Transitions of care are well documented as one of the most vulnerable times for patients, whether they experience a medication error, adverse event or other complications, the researchers said. And high readmission rates have imposed a significant clinical and economic burden on the U.S. healthcare system. About 20 percent of Medicare patients are unexpectedly readmitted within 30 days of hospital discharge, amounting to a cost of $41.3 billion, according to figures reported in 2011. The result also could be huge penalties against hospitals.

“Transitions of care is something we’ve been developing the past four or five years, how pharmacists are impacting transitions of care,” said Rebecca Brierley, assistant dean of external affairs, director of communications and alumni relations for the University at Buffalo School of Pharmacy and Pharmaceutical Sciences. “We are doing some creative things within the TOC model and are excited to share with the academic community.”

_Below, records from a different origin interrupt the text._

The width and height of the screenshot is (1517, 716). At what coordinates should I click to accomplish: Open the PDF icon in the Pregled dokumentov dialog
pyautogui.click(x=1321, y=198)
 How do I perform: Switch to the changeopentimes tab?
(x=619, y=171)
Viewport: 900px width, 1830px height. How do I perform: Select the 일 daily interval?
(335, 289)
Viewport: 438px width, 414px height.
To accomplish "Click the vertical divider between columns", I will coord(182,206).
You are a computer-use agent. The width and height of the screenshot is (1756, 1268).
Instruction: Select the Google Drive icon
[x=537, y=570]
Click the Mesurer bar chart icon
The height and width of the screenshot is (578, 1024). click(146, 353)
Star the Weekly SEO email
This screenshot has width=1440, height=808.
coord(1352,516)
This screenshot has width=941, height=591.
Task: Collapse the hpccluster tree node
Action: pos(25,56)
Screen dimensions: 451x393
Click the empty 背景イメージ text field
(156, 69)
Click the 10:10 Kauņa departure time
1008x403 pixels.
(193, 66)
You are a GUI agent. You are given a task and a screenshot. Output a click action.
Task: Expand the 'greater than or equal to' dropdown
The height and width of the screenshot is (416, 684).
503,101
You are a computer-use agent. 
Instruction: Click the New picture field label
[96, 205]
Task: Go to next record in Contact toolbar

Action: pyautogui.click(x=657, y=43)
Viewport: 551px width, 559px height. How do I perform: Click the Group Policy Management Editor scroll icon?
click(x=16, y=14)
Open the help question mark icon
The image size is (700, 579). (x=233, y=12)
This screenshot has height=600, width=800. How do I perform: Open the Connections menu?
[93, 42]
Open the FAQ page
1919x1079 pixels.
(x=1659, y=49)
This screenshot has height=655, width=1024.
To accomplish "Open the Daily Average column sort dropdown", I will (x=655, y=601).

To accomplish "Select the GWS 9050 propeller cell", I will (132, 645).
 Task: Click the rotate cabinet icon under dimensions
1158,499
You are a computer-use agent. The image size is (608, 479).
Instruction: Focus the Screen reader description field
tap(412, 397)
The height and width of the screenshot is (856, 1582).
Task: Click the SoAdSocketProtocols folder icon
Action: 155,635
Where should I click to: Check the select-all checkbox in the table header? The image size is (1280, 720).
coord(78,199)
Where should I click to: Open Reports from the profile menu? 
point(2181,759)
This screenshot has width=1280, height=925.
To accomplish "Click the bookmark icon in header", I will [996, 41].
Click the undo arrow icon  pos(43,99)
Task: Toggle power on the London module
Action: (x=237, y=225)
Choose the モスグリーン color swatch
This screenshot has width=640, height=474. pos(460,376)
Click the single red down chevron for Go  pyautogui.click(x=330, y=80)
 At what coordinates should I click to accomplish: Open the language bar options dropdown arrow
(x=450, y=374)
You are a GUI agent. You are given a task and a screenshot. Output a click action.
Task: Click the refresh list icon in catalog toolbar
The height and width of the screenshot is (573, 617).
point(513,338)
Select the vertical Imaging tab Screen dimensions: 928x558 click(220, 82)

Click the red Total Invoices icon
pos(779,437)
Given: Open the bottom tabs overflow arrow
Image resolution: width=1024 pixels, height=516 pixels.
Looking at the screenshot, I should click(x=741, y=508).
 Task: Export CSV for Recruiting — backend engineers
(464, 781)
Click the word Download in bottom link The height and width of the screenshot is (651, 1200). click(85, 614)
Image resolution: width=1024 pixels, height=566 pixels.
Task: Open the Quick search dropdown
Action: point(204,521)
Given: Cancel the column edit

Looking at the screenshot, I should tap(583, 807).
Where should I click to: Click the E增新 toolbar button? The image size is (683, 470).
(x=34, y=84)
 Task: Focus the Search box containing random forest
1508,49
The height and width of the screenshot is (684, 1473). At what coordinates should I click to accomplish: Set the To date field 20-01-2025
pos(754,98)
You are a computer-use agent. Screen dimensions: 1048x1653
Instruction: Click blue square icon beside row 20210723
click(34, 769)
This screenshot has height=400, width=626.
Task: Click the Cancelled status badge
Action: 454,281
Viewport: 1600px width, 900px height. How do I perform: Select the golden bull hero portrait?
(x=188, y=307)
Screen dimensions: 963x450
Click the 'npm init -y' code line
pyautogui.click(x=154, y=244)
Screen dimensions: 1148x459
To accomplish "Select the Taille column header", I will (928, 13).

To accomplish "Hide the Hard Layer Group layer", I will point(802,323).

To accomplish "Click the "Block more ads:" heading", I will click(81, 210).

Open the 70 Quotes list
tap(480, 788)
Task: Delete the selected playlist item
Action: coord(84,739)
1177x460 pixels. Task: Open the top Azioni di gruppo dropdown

Dr. Amy Shaver, now a post-doctoral research fellow, was in rotation at the High Street Prescription Center as an APPE student and became curious about the TOC program at the pharmacy located in the lobby of the hospital. She thought it was terrific but wondered what kind of data was behind it. It was then she began working on the study along with other officials.

“They had this wonderful program that on its face looked like it was helping people, but they had no proof and I didn’t know it was statistically significant,” Shaver said. “You could tell they were doing good but you couldn’t prove it unless you studied it. I already completed my MPH and had a feel for study design and thought we should publish this.”

The Buffalo study demonstrates the role that student pharmacists can play in multifaceted transitions of care plans, university officials said. “To our knowledge, this is the first published study to evaluate the impact of a TOC program that is driven primarily by APPE-level student pharmacists. The use of student pharmacists is a low-cost and effective strategy for staffing a TOC program,” according to the study.

Using one to three APPE-level student pharmacists working full time on the calls, at an average of less than five minutes each, “allowed for a further-reaching intervention than would have been possible” with a TOC pharmacist alone, which contributed to a significant reduction in readmission rates, researchers added.

The students’ phone calls were made to patients within two to seven days after discharge and focused on medication counseling as well as promoting physician follow-up visits. Although the length of calls ranged from one to 40 minutes, the average counseling session required less than five minutes. The pharmacists worked with outpatient providers to resolve any medication-related problems such as inappropriate therapy, duplicative therapy and potential drug interactions. Patients were also advised to schedule post-hospitalization follow-up appointments as recommended in their discharge paperwork. A TOC pharmacist was available to answer questions or concerns raised by the student pharmacists.